The thing that most struck me is just how easy to is to spot the power correlation spikes. You don't need a trained eye to spot the variation. There is some upfront work required for characterizing the device, but Rohatgi and Jun said an experienced attacker could extrapolate the key from a device in about 15 minutes. They emphasized that the attack is accomplished while observing a device performing its normal operations.
"The goal of deploying countermeasures is basically to frustrate this process," Jun said. "These aren't theoretical attacks. These are real attacks." He added that there is evidence of attackers using DPA attacks to try to break pay television systems.
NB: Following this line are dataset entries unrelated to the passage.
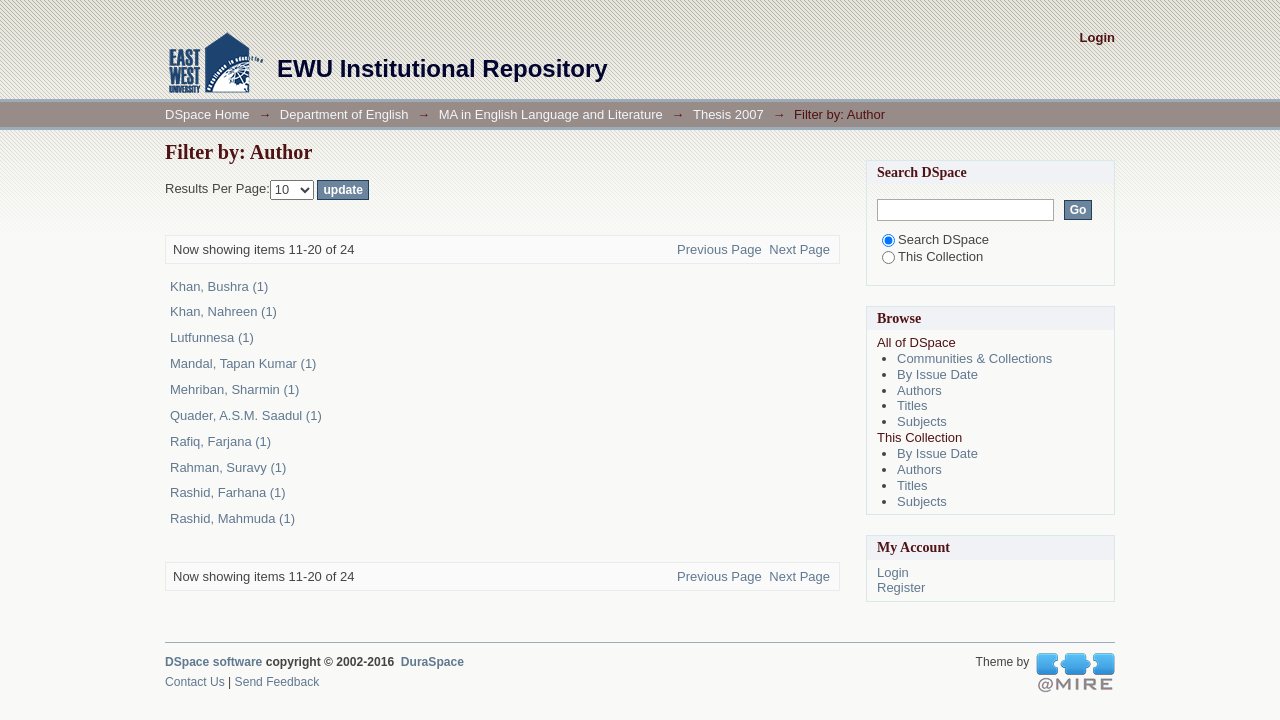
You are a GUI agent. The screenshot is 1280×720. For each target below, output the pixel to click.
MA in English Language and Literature (551, 114)
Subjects (922, 421)
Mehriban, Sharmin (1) (234, 389)
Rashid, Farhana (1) (228, 492)
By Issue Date (937, 374)
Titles (912, 405)
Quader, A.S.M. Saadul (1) (246, 415)
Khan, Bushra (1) (219, 286)
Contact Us (195, 682)
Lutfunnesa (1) (212, 337)
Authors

|Cryptography Research uses a Sasebo-G board integrated with its workstation to test FPGA images against side channel attacks such as simple power analysis and differential power analysis.|
CRI had successes in the 1990s in the smart card arena, an early target for security threats because in many applications the person in possession of those devices was incentivized to break the code (to get free television channels, for example). The company maintains that its licensed DPA countermeasures are now found in more than 95 percent of smart cards produced annually.
But adoption of CRI's DPA countermeasures in other devices is growing, according to the company.
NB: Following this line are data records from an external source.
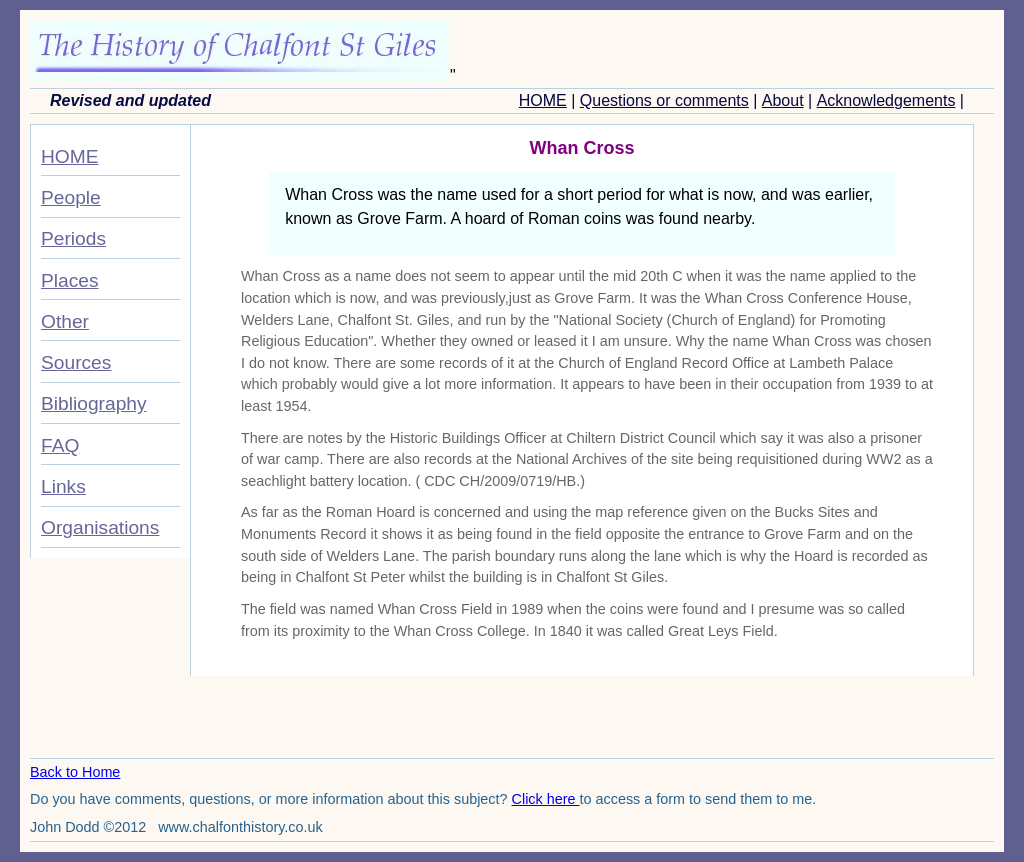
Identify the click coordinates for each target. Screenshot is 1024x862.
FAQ (60, 445)
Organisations (100, 527)
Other (65, 321)
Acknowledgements (886, 100)
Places (70, 280)
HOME (543, 100)
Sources (76, 362)
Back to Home (75, 772)
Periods (73, 238)
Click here (546, 799)
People (71, 197)
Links (63, 486)
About (783, 100)
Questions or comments (664, 100)
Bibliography (94, 403)
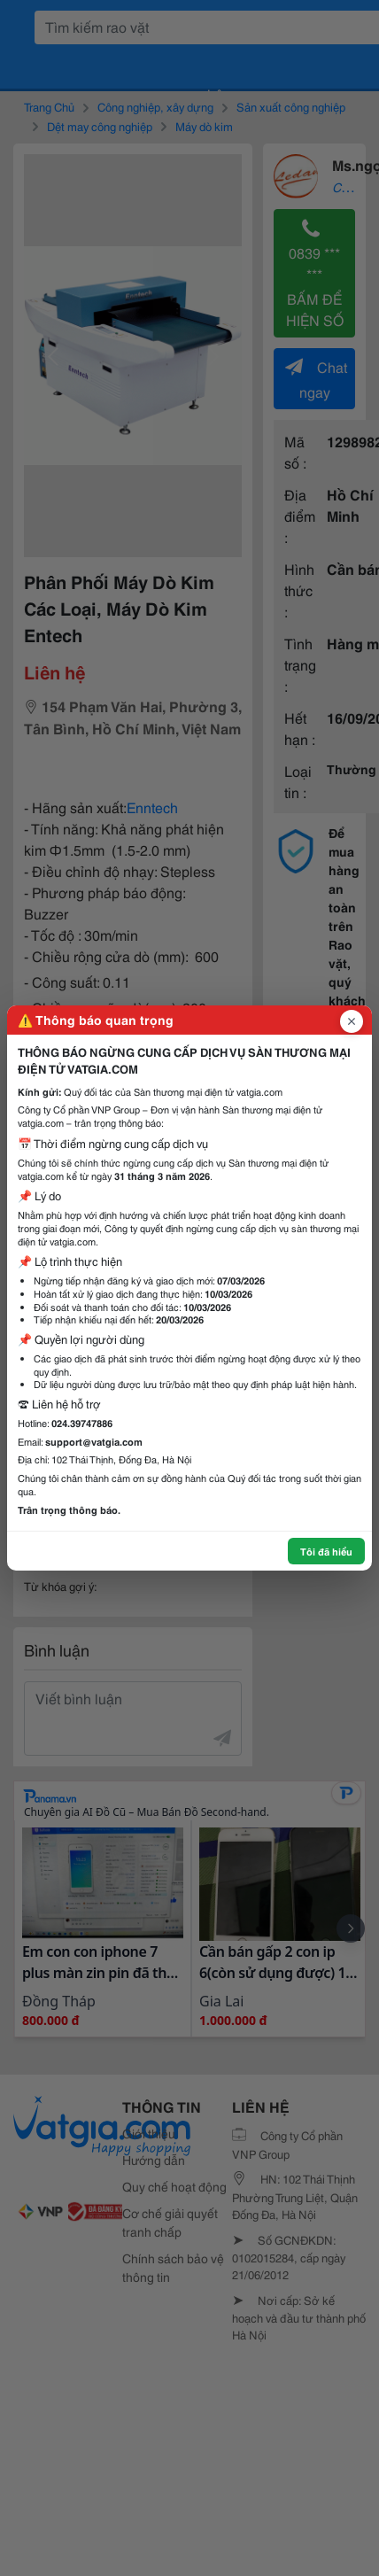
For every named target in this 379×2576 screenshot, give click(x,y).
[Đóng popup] (351, 1021)
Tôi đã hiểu (326, 1551)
Last year more than than 4.5 billion security chips were manufactured under license to CRI's semiconductor security technologies, according to the company. Despite the recession, the privately held firm said it was profitable for the fourteenth consecutive year.
IN 2009, Atmel, EM Microelectronic, Inside Contactless, Samsung and ST Microelectronics joined Infineon, NXP and Renesas on the list of chip manufacturers to sign DPA countermeasures licensing agreements with CRI, according to the company. MasterCard in 2009 began requiring that its suppliers have a license from CRI, according to the firm.
CRI says adoption of its DPA countermeasures continued to increase last year in pay television set-top boxes, secure storage devices and mobile phones. In 2010, the company plans to broaden its licensing focus for DPA countermeasures, including additional efforts to enroll manufacturers of hardware for government products, mobile devices and other commercial and consumer products where security is important.
Jun said CRI is in discussions with FPGA vendors, but he could not discuss specific companies. He said the company is trying to educate the FPGA user base on the dangers associated with DPA attacks.
Jun and the other folks at CRI are excited about DPA
resistance being defined in the National Institute of Standards and Technology's FIPS 140-3 security requirements for tamper resistant devices. Jun said this inclusion would broaden awareness of DPA attacks and increase the likelihood of people incorporating countermeasures, even in devices that aren't considered high security threats.